Allergia alle arachidi: la soluzione in una pillola?

Metella Ronconi A cura di Metella Ronconi

Sarà presentato entro la fine dell’anno il farmaco che rende immuni all’allergia alle arachidi

Allergia alle arachidi: la soluzione in una pillola?

Una soluzione per la cura dell’ allergia alle arachidi è in arrivo dalla California. La compagnia Aimmune Therapeutics ha annunciato, infatti, che il 67% dei pazienti che hanno partecipato a un trattamento con pillole a base di polvere di arachidi è stato poi in grado di tollerare l’equivalente di circa due noccioline al termine dello studio.

In dirittura d’arrivo

La ricerca ha preso in esame 500 tra bambini e ragazzi dai 4 ai 17 anni affetti da grave allergia alle arachidi. Lo studio è durato un anno. L’azienda prevede di presentare il prodotto entro la fine di quest’anno alla Food and Drug Administration, l’agenzia statunitense che regolamenta i farmaci, ed entro l’inizio del prossimo in Europa.
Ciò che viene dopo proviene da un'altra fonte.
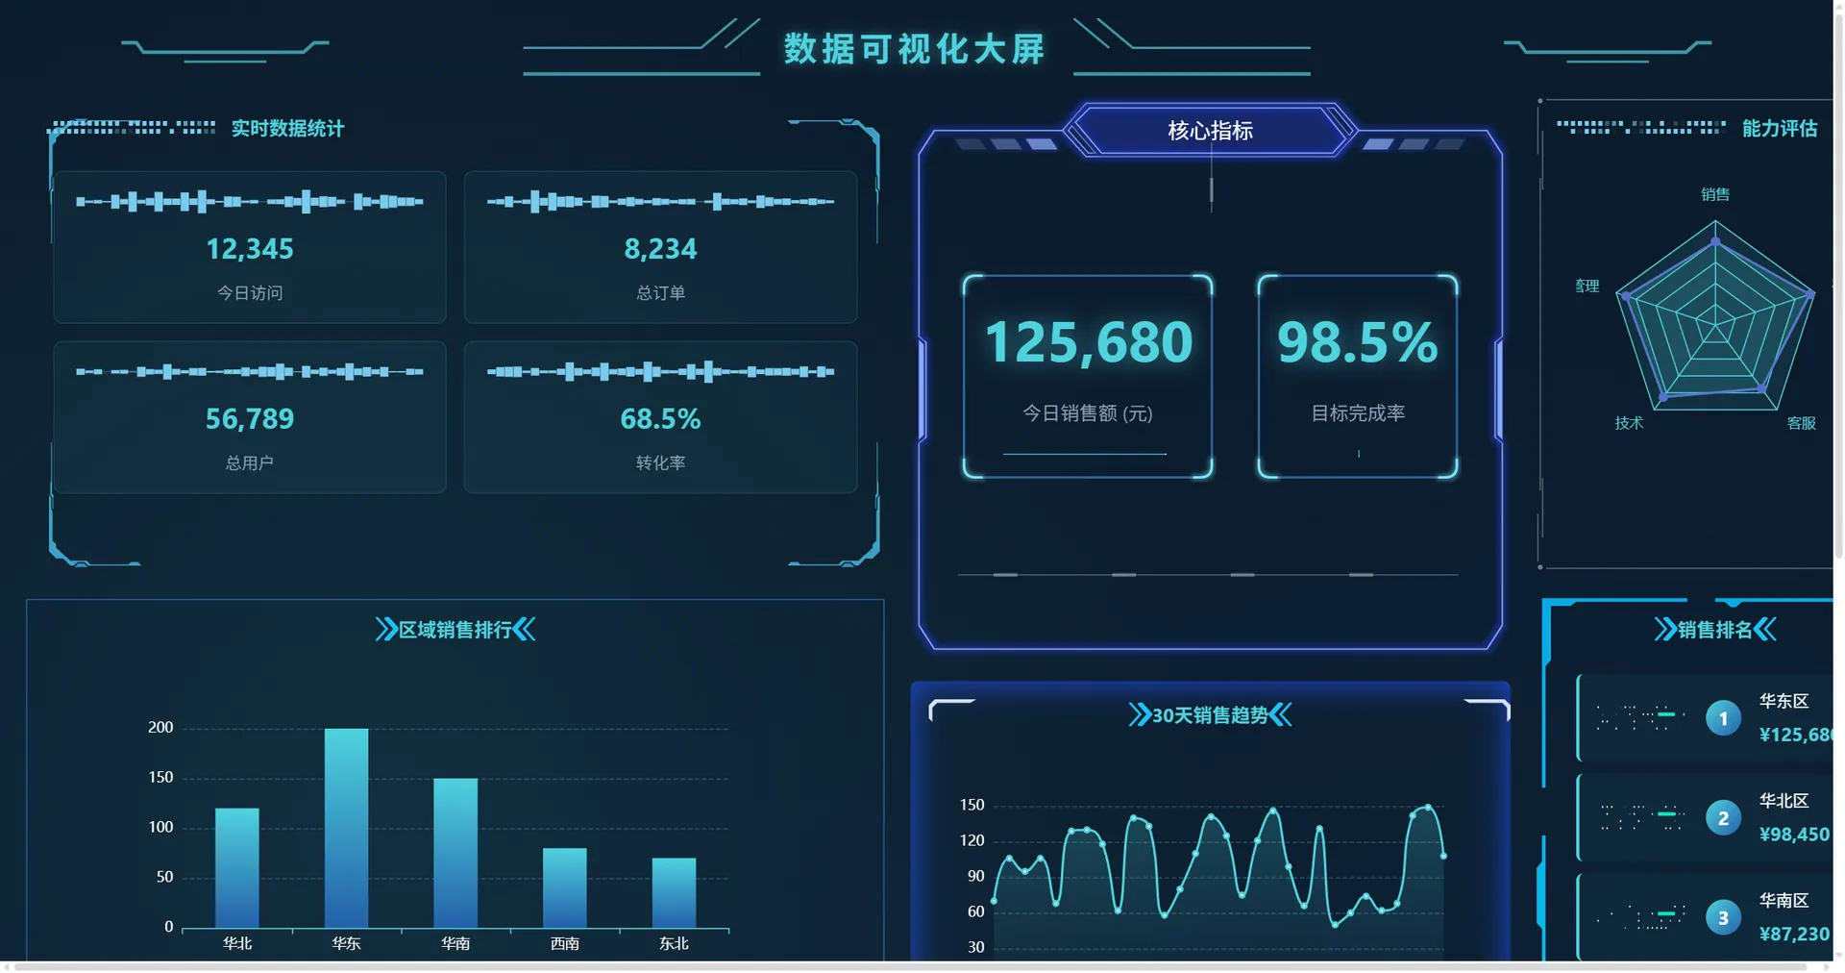Select the 核心指标 header tab
Viewport: 1845px width, 973px height.
1211,130
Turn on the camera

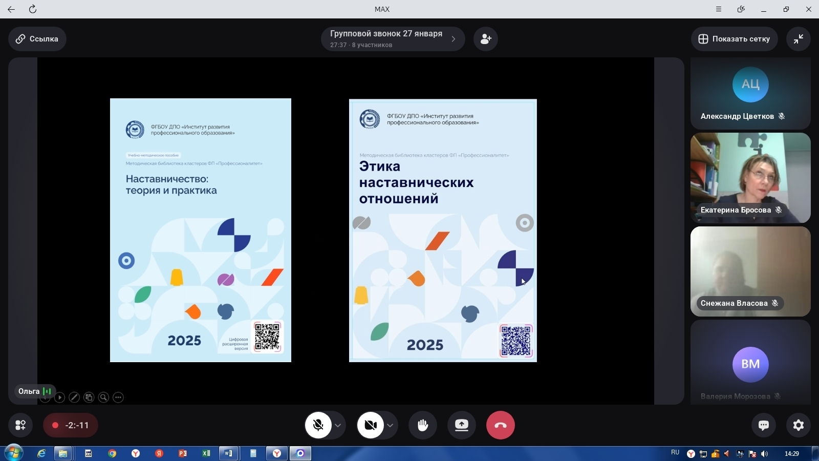pos(371,425)
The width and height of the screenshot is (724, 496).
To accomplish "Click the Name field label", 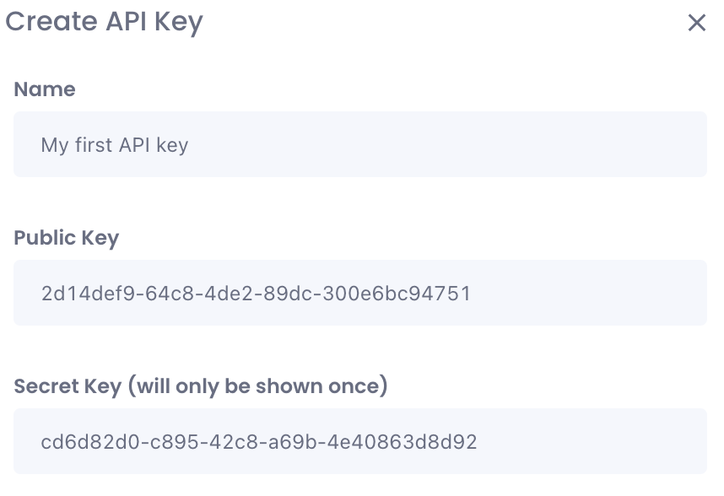I will (45, 89).
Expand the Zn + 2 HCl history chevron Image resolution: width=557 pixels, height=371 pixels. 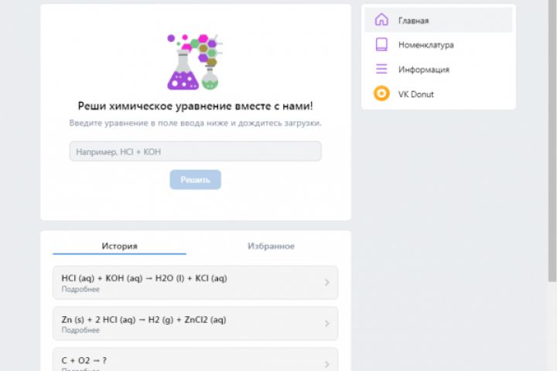(x=326, y=323)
Una ricerca già sperimentata

L’idea alla base della nuova pillola contro l allergia alle arachidi non è del tutto nuova. Già qualche anno fa i ricercatori del Cambridge University Hospital avevano pubblicato sulla rivista medics Lancet uno studio relativo a un analogo percorso di cure, sottolineando come la soluzione all’allergia si troverebbe proprio nelle proteine delle arachidi somministrate in piccole dosi  per garantire una sorta di “immunizzazione”. 104 volontari, tra i 7 e i 17 anni, si erano sottoposti alla somministrazione quotidiana di yogurt con l’aggiunta di una dose sempre maggiore di noccioline in polvere. Al termine era risultato che più dell’80 per cento dei partecipanti poteva mangiare cinque arachidi intere senza avere alcuna reazione allergica.

Lenta tolleranza

I medici impegnati nelle ricerche ritengono che il metodo della “lenta tolleranza” possa essere una vera rivoluzione nel campo delle allergie alimentari.

 

 

 
 
 

Da sapere!

L’ allergia alle arachidi, insieme a quelle verso latte e uova, è tra i disturbi alimentari più diffusi. Le conseguenze vanno dall’asma alla costrizione alla gola, da problemi digestivi a, nei casi più gravi, shock anafilattico.